Theorem. Every open set $A\subseteq\mathbb{R}$ is countable union of open disjoint intervals.

Therefore if $A\subseteq\mathbb{R}$ is open, then $$A=\bigcup_{q\in A\cap\mathbb{Q}} I_q,$$ where $I_q$ is the largest open interval in $ A $ that contains $q$.

I would like to show the following corollary, whose proof, after some hints given by the text, I sketched it myself. Since I don't know if it's correct, I'd be glad if any of you would take a look at it.

Corollary Every open set $A\subseteq\mathbb{R}$ is countable union of bounded open intervals.
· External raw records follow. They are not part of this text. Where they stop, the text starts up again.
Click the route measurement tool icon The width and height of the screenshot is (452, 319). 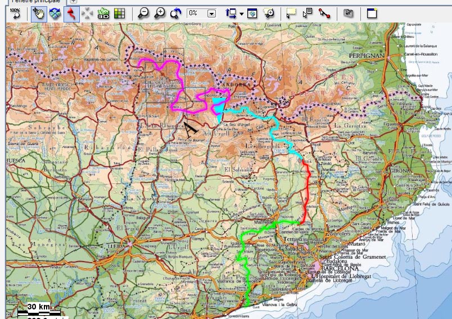coord(324,14)
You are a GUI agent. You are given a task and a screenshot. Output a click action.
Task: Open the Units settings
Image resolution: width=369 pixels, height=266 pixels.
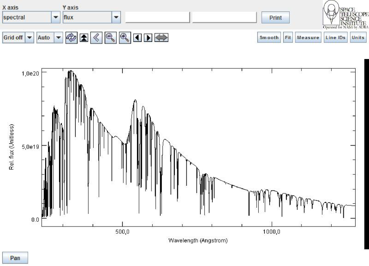358,37
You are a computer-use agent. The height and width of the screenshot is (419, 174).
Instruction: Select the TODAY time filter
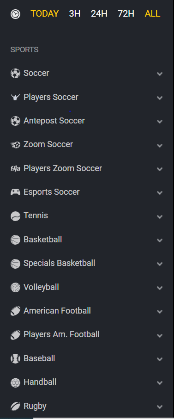point(45,13)
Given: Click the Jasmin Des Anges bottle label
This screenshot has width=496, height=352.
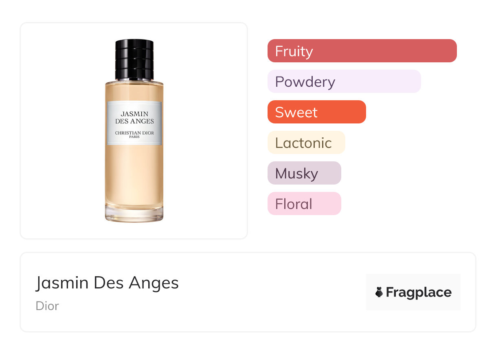Looking at the screenshot, I should point(134,123).
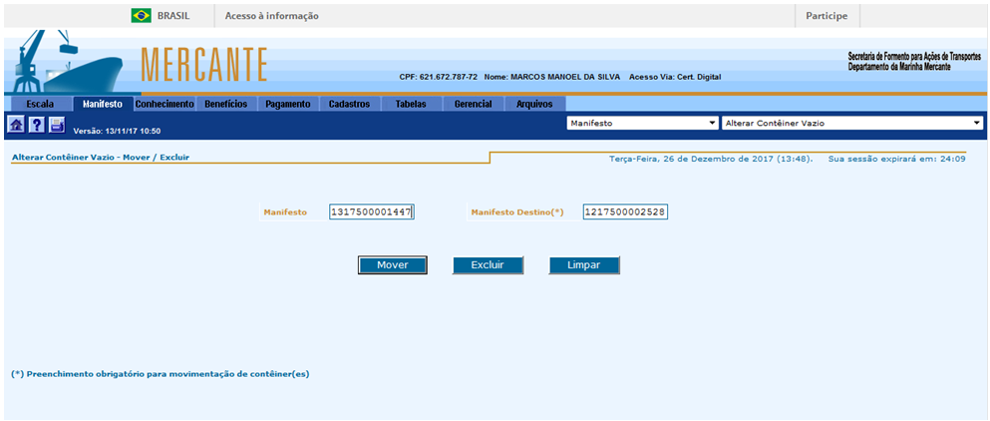Click the Limpar button
This screenshot has width=990, height=421.
(584, 265)
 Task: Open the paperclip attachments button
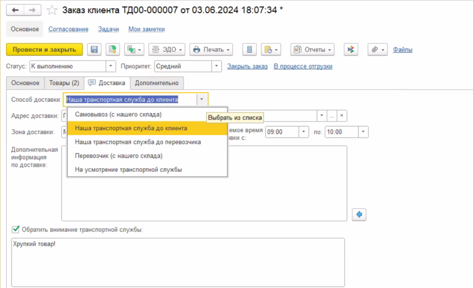tap(377, 49)
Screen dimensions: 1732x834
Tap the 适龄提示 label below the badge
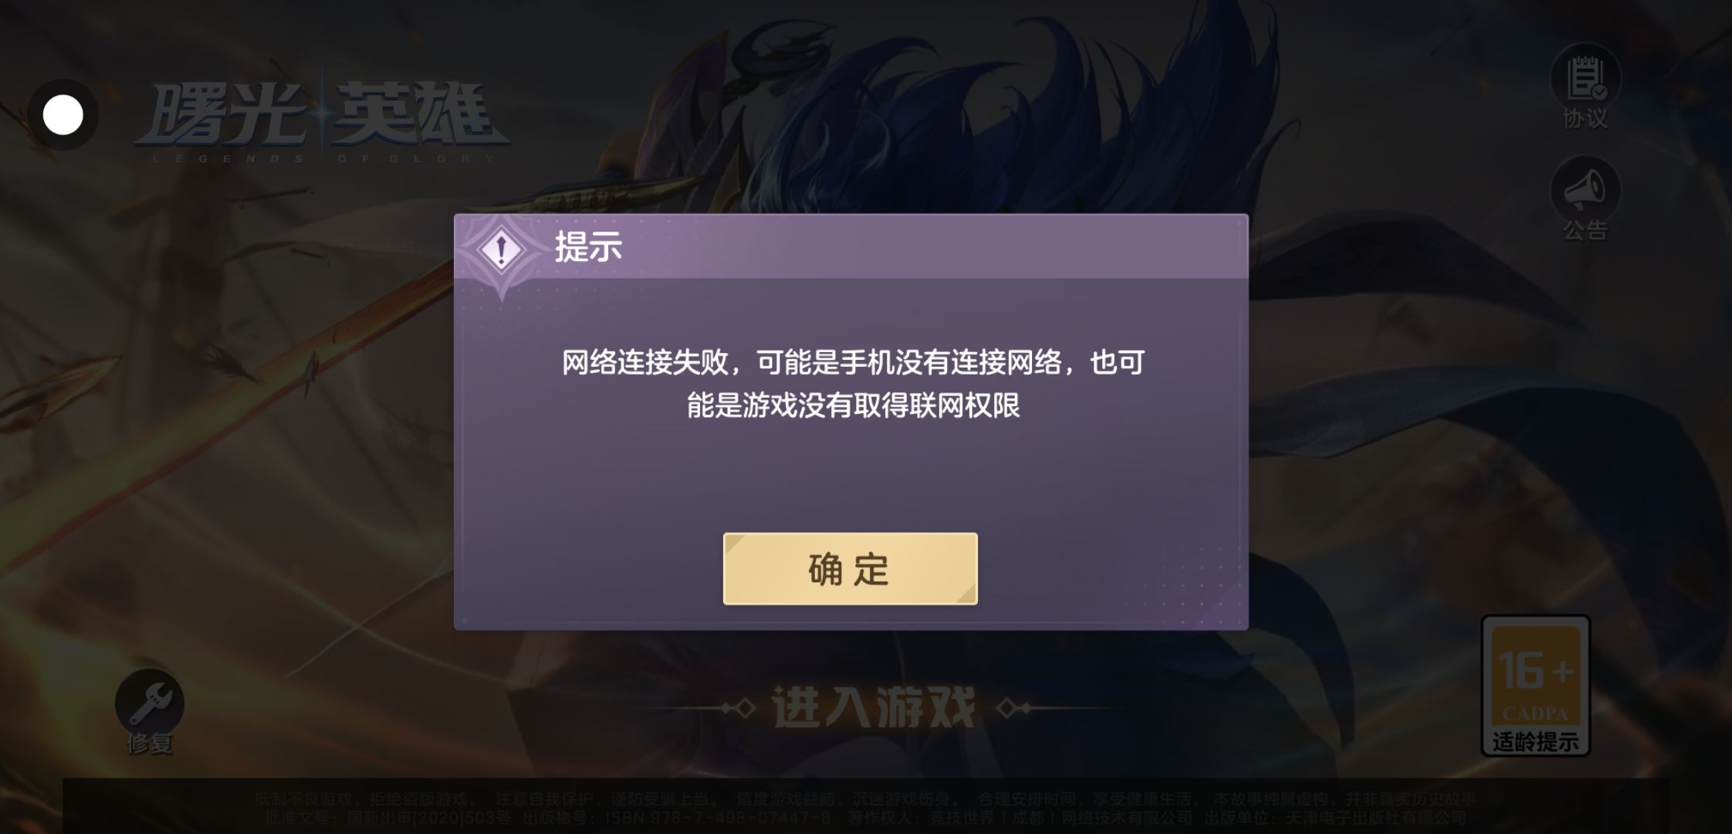[1535, 742]
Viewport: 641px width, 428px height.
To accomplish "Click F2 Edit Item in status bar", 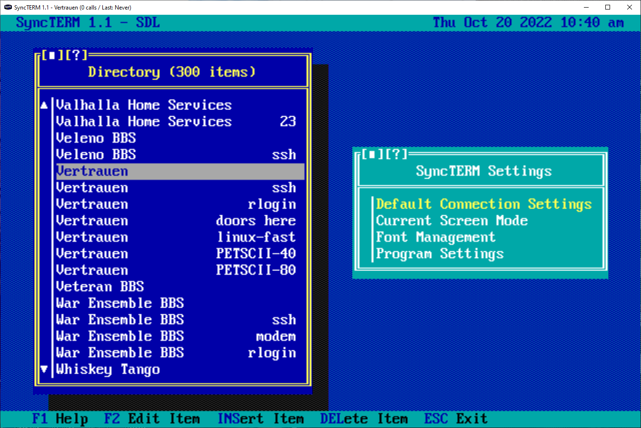I will (152, 419).
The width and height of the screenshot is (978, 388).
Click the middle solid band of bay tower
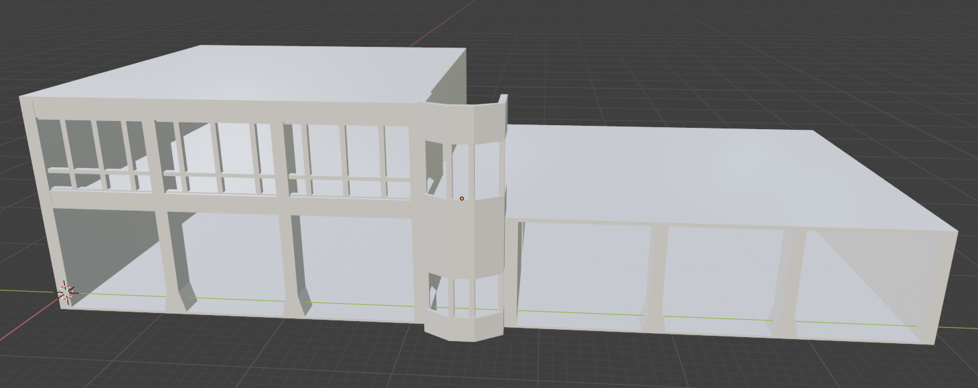click(462, 234)
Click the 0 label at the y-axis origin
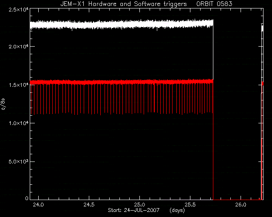 click(x=26, y=198)
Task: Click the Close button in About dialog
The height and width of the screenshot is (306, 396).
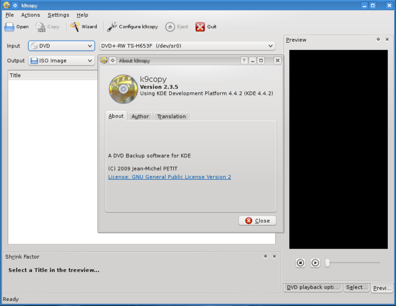Action: coord(258,221)
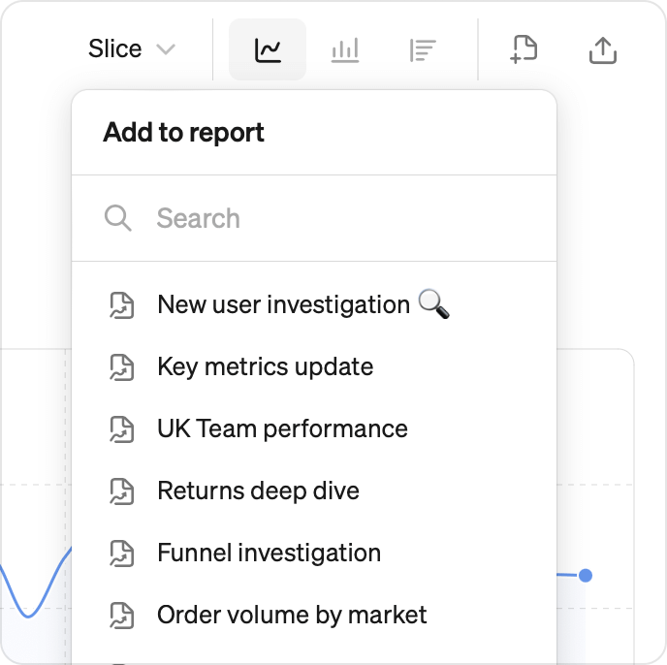This screenshot has height=665, width=667.
Task: Click the add to report icon
Action: [x=524, y=49]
Proof. For all $n\in\mathbb{Z}$ we consider $$A_n:=A\cap(n,n+2).$$

Intermediate question. The $ A_n $ are not in general intervals, right?

We note that for each $n\in\mathbb{Z}$ the set $A_n$ is bounded, in fact $A_n\subseteq (n, n+2)$; moreover $A_n$ is an open of $\mathbb{R}$ for all $n\in\mathbb{Z}$, since finite intersection of open of $\mathbb{R}.$

Then, for the previous theorem we have that $$A_n=\bigcup_{q\in A_n\cap\mathbb{Q}} I_q,$$ where, at this point, the $ I_q $ are bounded open intervals, because $ A_n $ is bounded.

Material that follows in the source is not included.